There are several concepts which are also used by other languages:
- Block comments start with (* and end with *) and may be nested.
- Line comments start with # and are terminated with the end of the line.
There are several concepts which are new
- Variables and constants must be initialized when they are defined.
- Every expression has exactly one type. That means that overloaded functions are resolved with their actual parameters and not with the context of their call. (This is different to the overloading mechanism used by ADA)
- With a syntax declaration new operators and statements can be defined.
- Not only predefined operator symbols can be overloaded. Additionally it is possible to invent completely new operator symbols.
Several restrictions of other languages are released
- There is no limitation in the length of an identifier and all characters of an identifier are significant.
- Statements and parentheses can be nested without limitation in depth.
- The number of parameters and local variables is not limited.
- Strings can contain any characters (also the NUL character) This allows holding binary information in strings.
- Although strings are not NUL terminated they have no size limitation. (Except there is no more memory)
- String literals can have any length.
- There is no limitation in the length of a source line.
- There is no level limitation for nesting includes.
1.4 How to read the manual
You can have several views of the Seed7 programming language. Dependent on the view you can concentrate on specific chapters.
For example Seed7 can be used as conventional programming language. In this case you are interested in how the statements look like, which types are available, which operators are predefined, how to declare variables and procedures and other things like these. The statements and the predefined types are described in chapter 4 (Predefined statements) and chapter 5 (Predefined types) and the declaration mechanism is described in chapter 3 (Declarations).
But Seed7 is also an object oriented programming language. In this case you are interested in how to define new classes, how instances are generated, the method calling mechanism, the predefined class hierarchy and other things like these. The object orientation of Seed7 is described in chapter 7 (Object orientation).

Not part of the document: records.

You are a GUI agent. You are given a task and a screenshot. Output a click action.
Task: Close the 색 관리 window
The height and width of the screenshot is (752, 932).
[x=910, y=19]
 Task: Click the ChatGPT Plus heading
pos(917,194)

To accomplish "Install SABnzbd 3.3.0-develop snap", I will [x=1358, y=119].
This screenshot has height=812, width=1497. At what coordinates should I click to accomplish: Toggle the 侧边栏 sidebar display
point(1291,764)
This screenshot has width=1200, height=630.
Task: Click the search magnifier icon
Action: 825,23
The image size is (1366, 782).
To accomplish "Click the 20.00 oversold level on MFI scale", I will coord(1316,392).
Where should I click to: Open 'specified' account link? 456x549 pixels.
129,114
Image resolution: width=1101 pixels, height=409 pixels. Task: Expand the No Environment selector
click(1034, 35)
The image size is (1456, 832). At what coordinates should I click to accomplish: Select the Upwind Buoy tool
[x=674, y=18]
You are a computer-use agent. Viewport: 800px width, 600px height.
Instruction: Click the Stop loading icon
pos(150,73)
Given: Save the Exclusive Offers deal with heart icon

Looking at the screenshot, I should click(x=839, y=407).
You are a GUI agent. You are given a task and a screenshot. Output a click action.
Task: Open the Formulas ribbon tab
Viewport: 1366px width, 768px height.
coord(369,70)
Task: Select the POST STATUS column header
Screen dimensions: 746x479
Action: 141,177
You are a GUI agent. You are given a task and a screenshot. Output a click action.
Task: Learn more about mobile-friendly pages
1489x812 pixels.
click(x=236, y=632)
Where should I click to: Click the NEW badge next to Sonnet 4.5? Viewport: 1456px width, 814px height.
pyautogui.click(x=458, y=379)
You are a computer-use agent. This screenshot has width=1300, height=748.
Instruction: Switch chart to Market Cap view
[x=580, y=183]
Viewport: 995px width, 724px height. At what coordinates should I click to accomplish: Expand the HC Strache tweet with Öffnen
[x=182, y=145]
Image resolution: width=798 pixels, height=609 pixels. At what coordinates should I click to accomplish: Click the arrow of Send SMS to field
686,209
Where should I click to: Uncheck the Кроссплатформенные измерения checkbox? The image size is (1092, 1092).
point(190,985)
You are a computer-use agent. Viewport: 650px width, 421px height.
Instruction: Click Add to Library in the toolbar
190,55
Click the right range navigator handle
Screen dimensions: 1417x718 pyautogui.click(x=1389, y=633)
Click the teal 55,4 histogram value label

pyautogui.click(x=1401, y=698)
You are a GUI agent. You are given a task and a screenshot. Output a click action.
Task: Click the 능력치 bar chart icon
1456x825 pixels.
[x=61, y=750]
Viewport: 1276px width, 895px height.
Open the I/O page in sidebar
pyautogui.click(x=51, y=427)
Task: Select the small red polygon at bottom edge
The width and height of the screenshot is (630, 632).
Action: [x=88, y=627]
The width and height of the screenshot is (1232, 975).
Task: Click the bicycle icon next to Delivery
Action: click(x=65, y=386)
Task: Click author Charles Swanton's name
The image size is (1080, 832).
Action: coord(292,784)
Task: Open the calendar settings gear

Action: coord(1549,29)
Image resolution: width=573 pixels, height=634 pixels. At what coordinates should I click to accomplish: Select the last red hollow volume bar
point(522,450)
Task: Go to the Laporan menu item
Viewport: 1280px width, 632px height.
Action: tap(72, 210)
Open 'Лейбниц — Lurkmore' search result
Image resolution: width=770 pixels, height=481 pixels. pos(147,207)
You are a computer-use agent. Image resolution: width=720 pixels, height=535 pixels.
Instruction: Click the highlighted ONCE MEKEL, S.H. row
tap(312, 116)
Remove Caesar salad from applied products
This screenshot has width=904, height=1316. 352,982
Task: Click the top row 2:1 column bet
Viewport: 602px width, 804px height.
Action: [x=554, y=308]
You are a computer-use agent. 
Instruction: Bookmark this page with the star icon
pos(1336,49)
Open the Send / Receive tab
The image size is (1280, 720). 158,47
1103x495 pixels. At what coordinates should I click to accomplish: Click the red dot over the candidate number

A good example for classes and instances is the file system which is described in chapter 8 (The file system).
And Seed7 is also an extensible programming language. In this case you are interested in how to declare new statements, how to define new operators, assigning a priority and an associativity to operators and other things like these. An overview about syntax declarations can be found in Chapter 3.2 (Syntax declarations). A detailed description of the Seed7 syntax definitions can be found in chapter 9 (Structured syntax definition). Chapter 4 (Predefined statements) contains various examples of syntax and semantic declarations. The basic parts of the syntax are described in chapter 10 (Tokens) and chapter 11 (Expressions).